=== ACTIVITY ===
A faithful transcription of all the data is required.

[[ DATA SUPPLIED, beginning ]]

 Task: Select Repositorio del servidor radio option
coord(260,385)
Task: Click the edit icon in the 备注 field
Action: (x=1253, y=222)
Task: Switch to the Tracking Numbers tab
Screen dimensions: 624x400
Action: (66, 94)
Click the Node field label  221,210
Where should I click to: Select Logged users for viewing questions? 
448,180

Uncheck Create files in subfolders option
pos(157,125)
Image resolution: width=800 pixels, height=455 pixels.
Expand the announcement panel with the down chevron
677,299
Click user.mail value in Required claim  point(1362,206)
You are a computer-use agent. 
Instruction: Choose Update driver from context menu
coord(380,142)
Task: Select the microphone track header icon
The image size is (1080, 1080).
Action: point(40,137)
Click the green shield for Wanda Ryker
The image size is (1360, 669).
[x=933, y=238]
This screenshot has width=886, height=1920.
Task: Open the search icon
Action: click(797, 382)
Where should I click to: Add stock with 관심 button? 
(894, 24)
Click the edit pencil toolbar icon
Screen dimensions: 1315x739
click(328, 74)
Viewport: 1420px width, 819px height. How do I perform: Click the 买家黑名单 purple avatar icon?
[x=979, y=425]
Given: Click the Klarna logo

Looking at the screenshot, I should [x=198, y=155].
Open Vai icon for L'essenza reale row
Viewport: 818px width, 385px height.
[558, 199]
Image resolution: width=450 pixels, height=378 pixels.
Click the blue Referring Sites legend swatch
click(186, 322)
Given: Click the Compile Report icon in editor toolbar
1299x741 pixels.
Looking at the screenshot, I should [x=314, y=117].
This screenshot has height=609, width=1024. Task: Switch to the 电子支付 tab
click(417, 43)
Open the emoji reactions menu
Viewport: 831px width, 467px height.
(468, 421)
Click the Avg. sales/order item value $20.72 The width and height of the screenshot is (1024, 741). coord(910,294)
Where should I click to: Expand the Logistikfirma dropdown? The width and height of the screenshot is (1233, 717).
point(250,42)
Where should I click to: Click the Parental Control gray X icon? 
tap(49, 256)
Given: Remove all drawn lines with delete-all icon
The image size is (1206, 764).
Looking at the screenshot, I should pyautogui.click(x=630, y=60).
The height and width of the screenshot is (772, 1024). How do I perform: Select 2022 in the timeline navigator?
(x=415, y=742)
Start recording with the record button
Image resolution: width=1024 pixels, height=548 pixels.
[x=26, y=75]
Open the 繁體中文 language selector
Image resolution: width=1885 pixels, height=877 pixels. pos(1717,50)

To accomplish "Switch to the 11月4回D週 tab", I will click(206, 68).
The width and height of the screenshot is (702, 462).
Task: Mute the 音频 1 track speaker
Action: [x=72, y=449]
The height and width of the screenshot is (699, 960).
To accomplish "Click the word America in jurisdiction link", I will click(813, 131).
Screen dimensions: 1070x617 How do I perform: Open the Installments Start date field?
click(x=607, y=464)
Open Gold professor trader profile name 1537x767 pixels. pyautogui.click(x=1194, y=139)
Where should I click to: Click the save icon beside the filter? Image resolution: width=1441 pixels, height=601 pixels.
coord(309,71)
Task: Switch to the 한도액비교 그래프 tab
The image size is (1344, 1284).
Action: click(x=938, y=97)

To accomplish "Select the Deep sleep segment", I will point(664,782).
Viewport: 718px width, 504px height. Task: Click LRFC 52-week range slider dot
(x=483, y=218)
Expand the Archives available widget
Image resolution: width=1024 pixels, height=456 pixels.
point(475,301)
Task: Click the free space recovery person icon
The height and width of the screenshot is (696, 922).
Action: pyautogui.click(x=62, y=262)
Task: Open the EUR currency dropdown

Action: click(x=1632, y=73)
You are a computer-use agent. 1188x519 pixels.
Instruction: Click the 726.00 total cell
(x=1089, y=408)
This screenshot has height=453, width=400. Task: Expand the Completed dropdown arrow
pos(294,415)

[[ DATA SUPPLIED, end ]]

=== ANSWER TO THE EXERCISE ===
 Task: Select Repositorio del servidor radio option
coord(260,385)
Task: Click the edit icon in the 备注 field
Action: (x=1253, y=222)
Task: Switch to the Tracking Numbers tab
Screen dimensions: 624x400
Action: (66, 94)
Click the Node field label  221,210
Where should I click to: Select Logged users for viewing questions? 
448,180

Uncheck Create files in subfolders option
pos(157,125)
Image resolution: width=800 pixels, height=455 pixels.
Expand the announcement panel with the down chevron
677,299
Click user.mail value in Required claim  point(1362,206)
You are a computer-use agent. 
Instruction: Choose Update driver from context menu
coord(380,142)
Task: Select the microphone track header icon
The image size is (1080, 1080).
Action: point(40,137)
Click the green shield for Wanda Ryker
The image size is (1360, 669).
[x=933, y=238]
This screenshot has width=886, height=1920.
Task: Open the search icon
Action: click(797, 382)
Where should I click to: Add stock with 관심 button? 
(894, 24)
Click the edit pencil toolbar icon
Screen dimensions: 1315x739
click(328, 74)
Viewport: 1420px width, 819px height. How do I perform: Click the 买家黑名单 purple avatar icon?
[x=979, y=425]
Given: Click the Klarna logo

Looking at the screenshot, I should [x=198, y=155].
Open Vai icon for L'essenza reale row
Viewport: 818px width, 385px height.
[558, 199]
Image resolution: width=450 pixels, height=378 pixels.
Click the blue Referring Sites legend swatch
click(186, 322)
Given: Click the Compile Report icon in editor toolbar
1299x741 pixels.
Looking at the screenshot, I should [x=314, y=117].
This screenshot has height=609, width=1024. Task: Switch to the 电子支付 tab
click(417, 43)
Open the emoji reactions menu
Viewport: 831px width, 467px height.
(468, 421)
Click the Avg. sales/order item value $20.72 The width and height of the screenshot is (1024, 741). coord(910,294)
Where should I click to: Expand the Logistikfirma dropdown? The width and height of the screenshot is (1233, 717).
point(250,42)
Where should I click to: Click the Parental Control gray X icon? 
tap(49, 256)
Given: Remove all drawn lines with delete-all icon
The image size is (1206, 764).
Looking at the screenshot, I should pyautogui.click(x=630, y=60).
The height and width of the screenshot is (772, 1024). How do I perform: Select 2022 in the timeline navigator?
(x=415, y=742)
Start recording with the record button
Image resolution: width=1024 pixels, height=548 pixels.
[x=26, y=75]
Open the 繁體中文 language selector
Image resolution: width=1885 pixels, height=877 pixels. pos(1717,50)

To accomplish "Switch to the 11月4回D週 tab", I will click(206, 68).
The width and height of the screenshot is (702, 462).
Task: Mute the 音频 1 track speaker
Action: [x=72, y=449]
The height and width of the screenshot is (699, 960).
To accomplish "Click the word America in jurisdiction link", I will click(813, 131).
Screen dimensions: 1070x617 How do I perform: Open the Installments Start date field?
click(x=607, y=464)
Open Gold professor trader profile name 1537x767 pixels. pyautogui.click(x=1194, y=139)
Where should I click to: Click the save icon beside the filter? Image resolution: width=1441 pixels, height=601 pixels.
coord(309,71)
Task: Switch to the 한도액비교 그래프 tab
The image size is (1344, 1284).
Action: click(x=938, y=97)

To accomplish "Select the Deep sleep segment", I will point(664,782).
Viewport: 718px width, 504px height. Task: Click LRFC 52-week range slider dot
(x=483, y=218)
Expand the Archives available widget
Image resolution: width=1024 pixels, height=456 pixels.
point(475,301)
Task: Click the free space recovery person icon
The height and width of the screenshot is (696, 922).
Action: pyautogui.click(x=62, y=262)
Task: Open the EUR currency dropdown

Action: click(x=1632, y=73)
You are a computer-use agent. 1188x519 pixels.
Instruction: Click the 726.00 total cell
(x=1089, y=408)
This screenshot has height=453, width=400. Task: Expand the Completed dropdown arrow
pos(294,415)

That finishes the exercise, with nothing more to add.